Similarly, the moral imperative of preventing another pandemic is equally important. Surely, this is the big lesson that COVID-19 is trying to send humanity. As far as COVID-19 is confirmed it doesn’t care whether you are French or German, Chinese or American, Indian or Pakistani, Israeli or Palestinian. It doesn’t see any differences. It only sees a common humanity today that provides a good environment for the virus to grow and thrive. If there were any doubts that all 7.8 billion belong to a common humanity, COVID-19 has eradicated them completely.

Hence, if human beings represent, in theory, the most intelligent species of planet earth, the most sensible thing that this most intelligent species can do is to set aside all their differences and focus on fighting a common enemy first. Here too, future historians will be shocked that the Trump Administration could not even press the pause button on the Sino-American geopolitical contest to fight COVID-19 together first. A return to our ship analogy will drive home the stupidity of this. If a fire breaks out on the only ship in the ocean, with no rescue ship nearby, the stupidest thing that any passengers could do is to start an argument about who started the fire, instead of fighting the fire first. Yet, this is exactly what the Trump Administration did.

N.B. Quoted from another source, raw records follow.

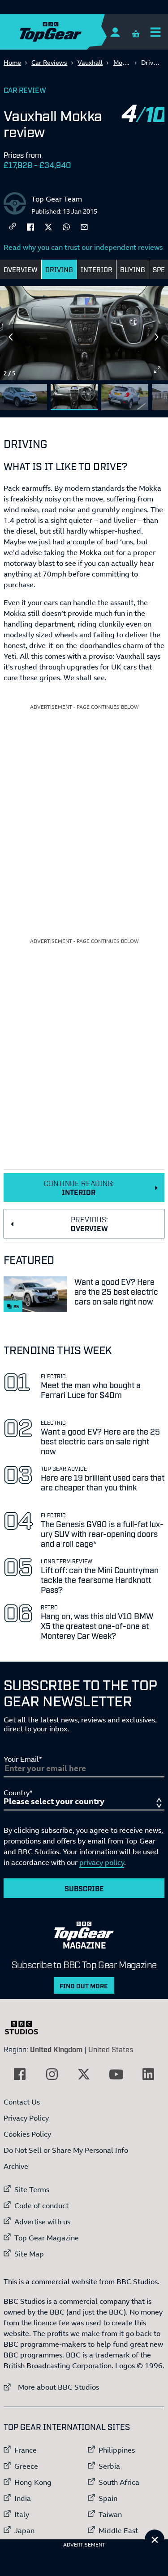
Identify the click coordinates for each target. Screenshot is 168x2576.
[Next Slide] (157, 337)
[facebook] (30, 226)
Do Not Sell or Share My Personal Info (66, 2150)
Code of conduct (41, 2205)
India (22, 2498)
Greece (26, 2466)
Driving (59, 269)
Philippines (117, 2450)
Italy (21, 2514)
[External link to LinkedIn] (148, 2074)
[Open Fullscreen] (157, 369)
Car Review (25, 89)
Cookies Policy (27, 2134)
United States (110, 2049)
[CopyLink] (13, 226)
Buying (132, 269)
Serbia (109, 2466)
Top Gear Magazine (46, 2237)
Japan (24, 2530)
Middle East (118, 2530)
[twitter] (48, 226)
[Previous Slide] (11, 337)
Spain (108, 2498)
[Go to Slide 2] (74, 397)
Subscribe (84, 1888)
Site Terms (31, 2189)
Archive (16, 2166)
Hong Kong (33, 2482)
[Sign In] (114, 32)
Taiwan (110, 2514)
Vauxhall (90, 62)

The point of highlighting all these follies is to make a simple point. The human condition has changed fundamentally in the 21st century. All 7.8 billion of us live together in a small planet, a planet in peril. The moral imperatives of eliminating poverty, rescuing our planet and preventing pandemics are far more important than the differences we have. Let’s use these three moral imperatives to persuade America and China to set aside their differences and save humanity first.

by Kishore Mahbubani, Distinguished Fellow at the Asia Research Institute, NUS

Kishore Mahbubani, a distinguished fellow at the Asia Research Institute of the National University of Singapore, is the author of  Has China Won? (Public Affairs, 2020). He was selected as one of Prospect magazine’s top 50 world thinkers in 2014.